Input:
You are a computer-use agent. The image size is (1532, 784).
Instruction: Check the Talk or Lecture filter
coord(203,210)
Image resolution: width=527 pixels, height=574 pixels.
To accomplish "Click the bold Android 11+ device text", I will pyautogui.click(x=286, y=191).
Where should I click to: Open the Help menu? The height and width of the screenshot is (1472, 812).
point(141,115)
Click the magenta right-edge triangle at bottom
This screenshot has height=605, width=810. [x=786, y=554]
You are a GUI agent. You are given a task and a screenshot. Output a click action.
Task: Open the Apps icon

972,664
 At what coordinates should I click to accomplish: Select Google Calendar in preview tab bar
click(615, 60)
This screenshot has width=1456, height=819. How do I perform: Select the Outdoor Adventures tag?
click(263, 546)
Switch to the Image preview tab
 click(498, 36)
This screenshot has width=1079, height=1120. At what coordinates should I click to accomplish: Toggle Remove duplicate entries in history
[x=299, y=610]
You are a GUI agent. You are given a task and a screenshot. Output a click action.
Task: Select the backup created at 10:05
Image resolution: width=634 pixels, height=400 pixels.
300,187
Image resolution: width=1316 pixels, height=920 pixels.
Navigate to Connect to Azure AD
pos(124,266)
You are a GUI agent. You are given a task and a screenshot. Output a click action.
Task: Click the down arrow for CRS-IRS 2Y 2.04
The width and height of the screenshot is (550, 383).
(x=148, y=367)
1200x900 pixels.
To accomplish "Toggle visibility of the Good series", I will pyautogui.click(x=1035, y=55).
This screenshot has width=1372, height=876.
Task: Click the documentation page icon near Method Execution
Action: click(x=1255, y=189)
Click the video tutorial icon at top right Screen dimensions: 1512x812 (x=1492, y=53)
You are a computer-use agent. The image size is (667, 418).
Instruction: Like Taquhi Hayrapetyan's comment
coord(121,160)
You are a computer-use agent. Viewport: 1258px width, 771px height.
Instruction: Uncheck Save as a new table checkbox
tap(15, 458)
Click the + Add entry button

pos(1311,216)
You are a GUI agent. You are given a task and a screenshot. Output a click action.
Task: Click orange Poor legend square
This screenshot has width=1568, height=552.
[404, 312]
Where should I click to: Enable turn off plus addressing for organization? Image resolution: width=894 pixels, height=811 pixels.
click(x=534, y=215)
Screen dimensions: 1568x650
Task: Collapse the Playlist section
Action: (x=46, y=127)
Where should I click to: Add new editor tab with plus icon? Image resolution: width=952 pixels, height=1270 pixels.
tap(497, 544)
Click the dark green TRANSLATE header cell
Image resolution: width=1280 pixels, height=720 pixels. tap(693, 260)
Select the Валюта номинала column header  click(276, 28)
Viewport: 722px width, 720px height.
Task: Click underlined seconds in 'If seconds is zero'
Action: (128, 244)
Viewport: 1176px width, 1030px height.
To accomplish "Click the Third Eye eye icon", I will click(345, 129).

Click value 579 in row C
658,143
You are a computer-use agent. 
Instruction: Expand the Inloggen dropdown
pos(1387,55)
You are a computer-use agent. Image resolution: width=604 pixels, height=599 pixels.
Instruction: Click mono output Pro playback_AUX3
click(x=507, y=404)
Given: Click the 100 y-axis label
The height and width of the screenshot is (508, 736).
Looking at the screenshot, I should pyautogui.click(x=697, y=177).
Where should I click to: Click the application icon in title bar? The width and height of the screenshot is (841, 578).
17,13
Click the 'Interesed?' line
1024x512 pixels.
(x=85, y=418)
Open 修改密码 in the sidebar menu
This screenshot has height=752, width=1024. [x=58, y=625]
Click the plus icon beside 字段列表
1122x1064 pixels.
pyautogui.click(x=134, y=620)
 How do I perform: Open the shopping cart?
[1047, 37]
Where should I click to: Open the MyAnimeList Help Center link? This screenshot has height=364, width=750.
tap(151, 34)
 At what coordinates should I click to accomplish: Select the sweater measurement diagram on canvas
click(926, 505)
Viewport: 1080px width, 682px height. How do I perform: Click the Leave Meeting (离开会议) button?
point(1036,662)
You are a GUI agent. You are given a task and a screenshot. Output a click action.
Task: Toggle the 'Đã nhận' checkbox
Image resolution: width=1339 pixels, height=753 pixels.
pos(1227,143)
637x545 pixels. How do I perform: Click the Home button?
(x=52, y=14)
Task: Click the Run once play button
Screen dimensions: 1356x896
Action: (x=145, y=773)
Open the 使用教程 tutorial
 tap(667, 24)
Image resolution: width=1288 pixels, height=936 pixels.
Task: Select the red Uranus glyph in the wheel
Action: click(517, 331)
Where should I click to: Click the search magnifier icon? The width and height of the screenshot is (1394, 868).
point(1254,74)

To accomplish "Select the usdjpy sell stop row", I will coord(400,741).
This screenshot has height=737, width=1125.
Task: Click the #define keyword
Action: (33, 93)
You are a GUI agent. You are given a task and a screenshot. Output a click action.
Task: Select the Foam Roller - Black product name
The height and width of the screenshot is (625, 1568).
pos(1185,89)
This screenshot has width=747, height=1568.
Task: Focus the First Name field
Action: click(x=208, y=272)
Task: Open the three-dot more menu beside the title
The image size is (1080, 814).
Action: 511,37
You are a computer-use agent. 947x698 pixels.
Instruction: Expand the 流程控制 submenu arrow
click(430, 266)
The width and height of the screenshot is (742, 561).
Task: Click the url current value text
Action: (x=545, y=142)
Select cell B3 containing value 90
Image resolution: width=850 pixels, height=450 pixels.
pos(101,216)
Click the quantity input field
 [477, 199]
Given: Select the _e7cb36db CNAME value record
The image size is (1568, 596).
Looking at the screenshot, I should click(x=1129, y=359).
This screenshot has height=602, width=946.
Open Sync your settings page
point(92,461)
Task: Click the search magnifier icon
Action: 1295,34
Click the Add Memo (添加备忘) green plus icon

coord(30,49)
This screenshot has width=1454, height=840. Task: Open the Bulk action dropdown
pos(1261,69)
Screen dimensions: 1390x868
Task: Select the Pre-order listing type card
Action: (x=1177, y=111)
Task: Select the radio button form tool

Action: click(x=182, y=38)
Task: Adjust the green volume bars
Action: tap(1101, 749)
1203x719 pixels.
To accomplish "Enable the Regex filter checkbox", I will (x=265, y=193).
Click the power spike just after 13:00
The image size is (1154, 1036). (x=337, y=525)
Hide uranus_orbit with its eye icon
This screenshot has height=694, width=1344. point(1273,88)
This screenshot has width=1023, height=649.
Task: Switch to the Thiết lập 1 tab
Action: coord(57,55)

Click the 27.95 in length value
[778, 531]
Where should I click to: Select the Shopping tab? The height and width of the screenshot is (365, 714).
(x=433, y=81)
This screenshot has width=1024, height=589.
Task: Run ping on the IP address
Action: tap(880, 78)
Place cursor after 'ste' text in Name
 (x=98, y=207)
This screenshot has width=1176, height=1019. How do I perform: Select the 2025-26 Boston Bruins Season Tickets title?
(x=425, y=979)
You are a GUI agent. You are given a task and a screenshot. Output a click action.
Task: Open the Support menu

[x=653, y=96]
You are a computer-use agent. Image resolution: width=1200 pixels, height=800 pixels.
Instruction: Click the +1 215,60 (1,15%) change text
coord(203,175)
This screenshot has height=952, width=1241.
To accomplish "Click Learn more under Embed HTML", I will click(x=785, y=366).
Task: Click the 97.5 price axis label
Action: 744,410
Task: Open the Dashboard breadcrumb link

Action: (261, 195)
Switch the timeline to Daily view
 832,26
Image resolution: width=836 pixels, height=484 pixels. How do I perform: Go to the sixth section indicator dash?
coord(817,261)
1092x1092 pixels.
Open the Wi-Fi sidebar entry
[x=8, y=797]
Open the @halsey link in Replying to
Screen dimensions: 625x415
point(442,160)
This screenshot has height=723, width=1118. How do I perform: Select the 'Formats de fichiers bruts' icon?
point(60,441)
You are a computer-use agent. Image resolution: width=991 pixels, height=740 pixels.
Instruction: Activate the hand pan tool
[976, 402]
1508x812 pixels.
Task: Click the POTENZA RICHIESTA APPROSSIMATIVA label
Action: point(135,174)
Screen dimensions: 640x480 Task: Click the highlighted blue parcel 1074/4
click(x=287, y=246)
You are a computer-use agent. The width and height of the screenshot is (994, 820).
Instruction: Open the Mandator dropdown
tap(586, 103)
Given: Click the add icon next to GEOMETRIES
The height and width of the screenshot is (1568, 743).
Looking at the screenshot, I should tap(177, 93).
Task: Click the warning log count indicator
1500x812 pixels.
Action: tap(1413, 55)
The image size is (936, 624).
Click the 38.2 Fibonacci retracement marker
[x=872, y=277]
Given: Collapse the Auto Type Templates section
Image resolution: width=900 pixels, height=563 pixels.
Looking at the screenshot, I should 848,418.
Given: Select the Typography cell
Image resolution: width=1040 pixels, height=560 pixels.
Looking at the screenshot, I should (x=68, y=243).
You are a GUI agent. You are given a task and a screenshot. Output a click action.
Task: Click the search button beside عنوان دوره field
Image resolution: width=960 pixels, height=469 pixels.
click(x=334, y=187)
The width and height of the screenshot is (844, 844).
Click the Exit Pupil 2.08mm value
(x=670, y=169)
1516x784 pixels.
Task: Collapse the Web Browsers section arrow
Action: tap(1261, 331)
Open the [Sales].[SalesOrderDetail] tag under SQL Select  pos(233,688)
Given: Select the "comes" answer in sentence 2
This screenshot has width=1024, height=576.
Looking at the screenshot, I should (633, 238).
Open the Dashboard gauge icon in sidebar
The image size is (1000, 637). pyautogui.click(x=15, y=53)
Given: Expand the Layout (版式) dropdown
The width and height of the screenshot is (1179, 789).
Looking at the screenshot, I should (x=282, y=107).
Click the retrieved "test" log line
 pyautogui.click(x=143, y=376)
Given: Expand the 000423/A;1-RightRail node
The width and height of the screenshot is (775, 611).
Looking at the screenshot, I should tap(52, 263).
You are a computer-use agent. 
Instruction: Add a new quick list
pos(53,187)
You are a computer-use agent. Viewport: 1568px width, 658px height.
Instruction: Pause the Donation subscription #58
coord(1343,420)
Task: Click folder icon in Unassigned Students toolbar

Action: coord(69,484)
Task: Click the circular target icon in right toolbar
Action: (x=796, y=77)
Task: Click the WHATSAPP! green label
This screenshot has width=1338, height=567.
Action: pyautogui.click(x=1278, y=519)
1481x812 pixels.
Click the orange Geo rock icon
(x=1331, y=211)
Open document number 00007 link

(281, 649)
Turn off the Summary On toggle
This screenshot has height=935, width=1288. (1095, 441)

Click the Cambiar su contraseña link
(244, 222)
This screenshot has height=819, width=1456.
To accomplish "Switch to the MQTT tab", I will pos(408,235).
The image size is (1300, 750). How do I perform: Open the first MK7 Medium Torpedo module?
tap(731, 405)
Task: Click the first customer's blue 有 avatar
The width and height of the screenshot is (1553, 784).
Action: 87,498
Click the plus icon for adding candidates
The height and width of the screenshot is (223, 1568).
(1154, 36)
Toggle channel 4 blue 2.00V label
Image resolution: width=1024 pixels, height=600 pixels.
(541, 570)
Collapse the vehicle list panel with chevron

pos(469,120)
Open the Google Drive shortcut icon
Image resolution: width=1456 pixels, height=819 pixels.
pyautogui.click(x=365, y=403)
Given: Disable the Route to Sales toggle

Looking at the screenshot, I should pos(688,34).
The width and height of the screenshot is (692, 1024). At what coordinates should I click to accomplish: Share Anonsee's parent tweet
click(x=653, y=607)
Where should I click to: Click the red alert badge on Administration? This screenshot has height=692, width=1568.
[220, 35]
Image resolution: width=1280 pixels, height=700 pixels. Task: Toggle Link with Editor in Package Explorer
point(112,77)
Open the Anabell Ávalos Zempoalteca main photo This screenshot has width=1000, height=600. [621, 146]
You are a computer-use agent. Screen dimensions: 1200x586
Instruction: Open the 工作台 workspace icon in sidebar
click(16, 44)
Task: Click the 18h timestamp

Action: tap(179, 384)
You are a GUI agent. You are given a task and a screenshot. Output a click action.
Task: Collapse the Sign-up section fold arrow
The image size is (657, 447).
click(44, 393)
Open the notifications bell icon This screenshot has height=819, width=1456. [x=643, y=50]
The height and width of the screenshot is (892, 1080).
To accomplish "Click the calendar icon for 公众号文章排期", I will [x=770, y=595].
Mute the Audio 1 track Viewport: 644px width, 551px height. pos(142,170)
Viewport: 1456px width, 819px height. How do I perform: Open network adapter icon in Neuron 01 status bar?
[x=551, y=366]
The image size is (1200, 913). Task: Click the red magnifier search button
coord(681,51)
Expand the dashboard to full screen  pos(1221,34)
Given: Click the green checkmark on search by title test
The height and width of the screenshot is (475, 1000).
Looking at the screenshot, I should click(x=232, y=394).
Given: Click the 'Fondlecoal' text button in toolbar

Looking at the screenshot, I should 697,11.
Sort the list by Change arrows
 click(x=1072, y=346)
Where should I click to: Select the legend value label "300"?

Your goal:
Please reproduce the lines exactly, beginning at the line that contains "You are a computer-use agent. The width" and stopping after the line that contains "Looking at the screenshot, I should tap(177, 93).".

In response:
You are a computer-use agent. The width and height of the screenshot is (994, 820).
Instruction: Open the Mandator dropdown
tap(586, 103)
Given: Click the add icon next to GEOMETRIES
The height and width of the screenshot is (1568, 743).
Looking at the screenshot, I should tap(177, 93).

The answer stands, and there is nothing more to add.